— START OF Entries provided —

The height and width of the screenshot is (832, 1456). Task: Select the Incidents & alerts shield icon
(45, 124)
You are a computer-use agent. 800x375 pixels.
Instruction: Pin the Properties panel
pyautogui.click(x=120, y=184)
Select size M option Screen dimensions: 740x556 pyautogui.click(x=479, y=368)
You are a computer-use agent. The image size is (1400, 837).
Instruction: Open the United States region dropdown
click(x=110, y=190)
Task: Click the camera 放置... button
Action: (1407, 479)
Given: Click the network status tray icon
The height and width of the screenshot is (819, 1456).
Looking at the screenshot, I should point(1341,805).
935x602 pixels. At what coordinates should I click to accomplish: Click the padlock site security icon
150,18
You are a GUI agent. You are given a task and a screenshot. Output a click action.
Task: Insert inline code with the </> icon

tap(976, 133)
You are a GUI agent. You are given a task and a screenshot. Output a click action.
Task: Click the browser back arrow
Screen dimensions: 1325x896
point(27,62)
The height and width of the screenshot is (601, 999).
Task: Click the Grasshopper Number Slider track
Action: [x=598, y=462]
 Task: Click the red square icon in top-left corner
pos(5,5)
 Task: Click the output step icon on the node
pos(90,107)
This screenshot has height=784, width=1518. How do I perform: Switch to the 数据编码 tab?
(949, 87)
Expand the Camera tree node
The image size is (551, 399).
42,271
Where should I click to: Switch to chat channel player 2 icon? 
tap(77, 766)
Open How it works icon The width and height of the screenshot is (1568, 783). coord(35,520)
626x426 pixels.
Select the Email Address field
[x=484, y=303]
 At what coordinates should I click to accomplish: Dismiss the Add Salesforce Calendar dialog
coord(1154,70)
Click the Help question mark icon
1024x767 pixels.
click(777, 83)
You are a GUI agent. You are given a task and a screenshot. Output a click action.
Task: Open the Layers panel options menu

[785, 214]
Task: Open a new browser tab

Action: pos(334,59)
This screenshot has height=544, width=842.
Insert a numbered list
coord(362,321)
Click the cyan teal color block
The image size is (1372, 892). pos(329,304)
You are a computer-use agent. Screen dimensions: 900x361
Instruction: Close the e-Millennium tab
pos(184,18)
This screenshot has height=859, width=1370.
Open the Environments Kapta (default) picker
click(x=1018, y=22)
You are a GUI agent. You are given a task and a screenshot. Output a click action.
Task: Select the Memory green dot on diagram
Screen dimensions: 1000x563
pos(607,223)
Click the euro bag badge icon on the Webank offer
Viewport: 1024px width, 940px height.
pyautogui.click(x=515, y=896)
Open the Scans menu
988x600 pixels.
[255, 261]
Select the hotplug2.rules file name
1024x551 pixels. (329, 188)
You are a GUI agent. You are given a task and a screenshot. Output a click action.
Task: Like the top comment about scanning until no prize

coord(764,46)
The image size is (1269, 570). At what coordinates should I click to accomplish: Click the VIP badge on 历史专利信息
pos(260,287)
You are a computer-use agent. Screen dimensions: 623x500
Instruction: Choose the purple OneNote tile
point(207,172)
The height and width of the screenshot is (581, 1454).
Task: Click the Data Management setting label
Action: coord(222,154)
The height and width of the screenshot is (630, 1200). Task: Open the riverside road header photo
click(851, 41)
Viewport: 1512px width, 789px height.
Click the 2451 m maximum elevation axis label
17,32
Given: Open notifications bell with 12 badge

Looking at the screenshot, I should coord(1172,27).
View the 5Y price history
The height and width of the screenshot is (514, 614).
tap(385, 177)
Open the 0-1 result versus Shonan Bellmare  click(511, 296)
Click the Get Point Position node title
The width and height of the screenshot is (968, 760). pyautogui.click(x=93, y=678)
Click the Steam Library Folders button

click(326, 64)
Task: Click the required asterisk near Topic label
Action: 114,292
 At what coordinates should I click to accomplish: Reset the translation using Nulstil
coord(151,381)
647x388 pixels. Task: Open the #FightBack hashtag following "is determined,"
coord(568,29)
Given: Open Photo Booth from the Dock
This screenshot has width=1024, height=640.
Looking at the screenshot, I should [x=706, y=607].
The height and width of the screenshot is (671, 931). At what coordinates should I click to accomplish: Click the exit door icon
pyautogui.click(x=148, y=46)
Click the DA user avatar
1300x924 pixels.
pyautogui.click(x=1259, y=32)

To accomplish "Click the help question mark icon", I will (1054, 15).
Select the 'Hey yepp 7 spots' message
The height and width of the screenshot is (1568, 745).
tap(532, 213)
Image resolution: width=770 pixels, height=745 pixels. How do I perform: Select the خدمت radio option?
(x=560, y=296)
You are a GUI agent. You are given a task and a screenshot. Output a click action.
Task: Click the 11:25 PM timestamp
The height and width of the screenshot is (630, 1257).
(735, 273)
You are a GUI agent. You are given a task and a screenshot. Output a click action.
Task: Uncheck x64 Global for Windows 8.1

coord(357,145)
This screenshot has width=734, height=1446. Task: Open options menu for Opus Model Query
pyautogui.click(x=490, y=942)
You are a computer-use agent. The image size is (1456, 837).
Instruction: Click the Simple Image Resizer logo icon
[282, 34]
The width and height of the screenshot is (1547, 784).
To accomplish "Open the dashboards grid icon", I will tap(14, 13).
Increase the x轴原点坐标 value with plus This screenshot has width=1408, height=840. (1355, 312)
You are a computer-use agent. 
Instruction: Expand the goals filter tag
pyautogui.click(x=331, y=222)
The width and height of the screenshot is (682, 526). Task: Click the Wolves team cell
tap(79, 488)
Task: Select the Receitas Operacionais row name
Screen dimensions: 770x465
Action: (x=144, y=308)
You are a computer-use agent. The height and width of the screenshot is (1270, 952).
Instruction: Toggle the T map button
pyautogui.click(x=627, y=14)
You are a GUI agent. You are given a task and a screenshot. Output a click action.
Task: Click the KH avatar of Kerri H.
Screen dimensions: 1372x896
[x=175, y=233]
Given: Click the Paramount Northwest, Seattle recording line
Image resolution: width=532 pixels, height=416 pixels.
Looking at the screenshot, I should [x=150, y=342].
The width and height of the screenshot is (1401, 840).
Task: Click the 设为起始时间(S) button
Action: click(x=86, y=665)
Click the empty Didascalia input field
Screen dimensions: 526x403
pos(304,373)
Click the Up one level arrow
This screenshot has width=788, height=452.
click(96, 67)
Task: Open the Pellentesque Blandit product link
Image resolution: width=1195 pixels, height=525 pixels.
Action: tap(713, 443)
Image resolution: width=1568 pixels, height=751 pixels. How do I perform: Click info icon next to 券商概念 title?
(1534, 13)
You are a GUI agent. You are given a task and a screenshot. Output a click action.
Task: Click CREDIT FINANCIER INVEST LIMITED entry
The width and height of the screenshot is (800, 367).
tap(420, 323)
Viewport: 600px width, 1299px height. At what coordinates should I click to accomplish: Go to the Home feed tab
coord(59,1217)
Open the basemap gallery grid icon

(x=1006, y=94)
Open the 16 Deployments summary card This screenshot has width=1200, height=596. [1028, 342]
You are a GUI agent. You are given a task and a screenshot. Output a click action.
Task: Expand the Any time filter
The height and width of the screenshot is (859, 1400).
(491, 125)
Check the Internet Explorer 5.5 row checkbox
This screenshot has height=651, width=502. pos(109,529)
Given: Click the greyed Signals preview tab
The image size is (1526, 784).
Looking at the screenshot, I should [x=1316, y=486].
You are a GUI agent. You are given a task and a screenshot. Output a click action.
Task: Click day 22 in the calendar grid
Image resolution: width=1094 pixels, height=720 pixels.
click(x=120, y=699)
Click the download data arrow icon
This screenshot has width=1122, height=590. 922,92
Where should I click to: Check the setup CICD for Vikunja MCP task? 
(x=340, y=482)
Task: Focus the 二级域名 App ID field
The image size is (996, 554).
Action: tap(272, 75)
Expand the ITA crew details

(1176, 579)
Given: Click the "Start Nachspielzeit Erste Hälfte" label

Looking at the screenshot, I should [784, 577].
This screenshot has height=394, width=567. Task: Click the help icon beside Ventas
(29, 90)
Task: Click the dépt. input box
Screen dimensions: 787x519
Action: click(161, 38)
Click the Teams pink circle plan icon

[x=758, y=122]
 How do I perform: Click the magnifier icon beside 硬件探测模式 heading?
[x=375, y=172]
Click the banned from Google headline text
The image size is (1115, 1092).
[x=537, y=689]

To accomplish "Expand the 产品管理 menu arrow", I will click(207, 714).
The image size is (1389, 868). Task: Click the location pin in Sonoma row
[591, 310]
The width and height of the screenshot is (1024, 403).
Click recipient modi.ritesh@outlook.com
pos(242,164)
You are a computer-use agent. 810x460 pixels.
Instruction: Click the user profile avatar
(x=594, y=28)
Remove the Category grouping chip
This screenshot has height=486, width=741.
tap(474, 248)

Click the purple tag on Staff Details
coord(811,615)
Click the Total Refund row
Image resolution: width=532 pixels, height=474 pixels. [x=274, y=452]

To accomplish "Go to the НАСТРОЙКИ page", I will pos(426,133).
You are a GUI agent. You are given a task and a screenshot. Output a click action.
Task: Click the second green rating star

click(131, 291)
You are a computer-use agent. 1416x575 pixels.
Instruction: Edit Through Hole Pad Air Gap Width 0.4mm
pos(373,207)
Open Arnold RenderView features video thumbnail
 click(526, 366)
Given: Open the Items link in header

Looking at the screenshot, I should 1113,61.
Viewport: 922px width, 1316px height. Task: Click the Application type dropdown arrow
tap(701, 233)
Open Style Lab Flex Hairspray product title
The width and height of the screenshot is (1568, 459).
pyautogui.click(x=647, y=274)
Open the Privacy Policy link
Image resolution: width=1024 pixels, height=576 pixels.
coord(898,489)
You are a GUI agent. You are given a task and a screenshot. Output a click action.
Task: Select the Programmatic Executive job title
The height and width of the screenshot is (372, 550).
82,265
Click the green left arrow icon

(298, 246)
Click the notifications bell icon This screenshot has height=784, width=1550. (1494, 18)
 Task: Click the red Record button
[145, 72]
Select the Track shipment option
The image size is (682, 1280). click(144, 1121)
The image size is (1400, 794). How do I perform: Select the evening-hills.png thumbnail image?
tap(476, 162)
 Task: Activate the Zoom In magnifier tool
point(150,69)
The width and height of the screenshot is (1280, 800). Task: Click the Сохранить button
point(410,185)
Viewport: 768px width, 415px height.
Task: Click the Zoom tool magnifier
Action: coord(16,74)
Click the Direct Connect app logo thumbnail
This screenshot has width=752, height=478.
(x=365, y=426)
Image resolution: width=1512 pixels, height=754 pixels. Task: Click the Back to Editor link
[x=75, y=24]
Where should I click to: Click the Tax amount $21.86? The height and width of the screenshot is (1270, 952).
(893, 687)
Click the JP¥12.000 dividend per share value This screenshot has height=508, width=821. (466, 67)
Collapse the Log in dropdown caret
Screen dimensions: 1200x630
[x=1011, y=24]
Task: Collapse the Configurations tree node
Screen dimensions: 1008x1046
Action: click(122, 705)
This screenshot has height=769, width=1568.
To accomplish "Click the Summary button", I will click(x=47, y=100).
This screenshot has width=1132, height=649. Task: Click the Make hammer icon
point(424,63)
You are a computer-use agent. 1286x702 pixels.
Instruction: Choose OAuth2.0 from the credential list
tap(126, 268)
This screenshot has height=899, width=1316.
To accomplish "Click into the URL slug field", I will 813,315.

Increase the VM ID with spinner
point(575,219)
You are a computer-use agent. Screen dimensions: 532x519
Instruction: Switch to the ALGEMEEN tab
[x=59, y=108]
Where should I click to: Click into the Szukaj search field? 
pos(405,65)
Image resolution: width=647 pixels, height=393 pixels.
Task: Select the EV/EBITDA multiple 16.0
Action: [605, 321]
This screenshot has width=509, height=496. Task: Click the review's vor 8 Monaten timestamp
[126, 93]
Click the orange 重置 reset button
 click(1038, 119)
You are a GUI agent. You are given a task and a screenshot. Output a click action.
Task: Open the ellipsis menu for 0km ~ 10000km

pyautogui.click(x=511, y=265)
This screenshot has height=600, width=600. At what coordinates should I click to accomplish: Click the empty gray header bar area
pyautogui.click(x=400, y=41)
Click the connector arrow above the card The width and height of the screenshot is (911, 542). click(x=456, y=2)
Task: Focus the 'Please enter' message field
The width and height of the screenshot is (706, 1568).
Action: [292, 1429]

— END OF Entries provided —

Aim | Please rewrite the lines between the one holding "You are a computer-use agent. Screen dimensions: 900x361" and the one holding "click(x=1018, y=22)", inclusive, changing "Instruction" to "Task" and leaving everything else the same.

Solution below |
You are a computer-use agent. Screen dimensions: 900x361
Task: Close the e-Millennium tab
pos(184,18)
This screenshot has height=859, width=1370.
Open the Environments Kapta (default) picker
click(x=1018, y=22)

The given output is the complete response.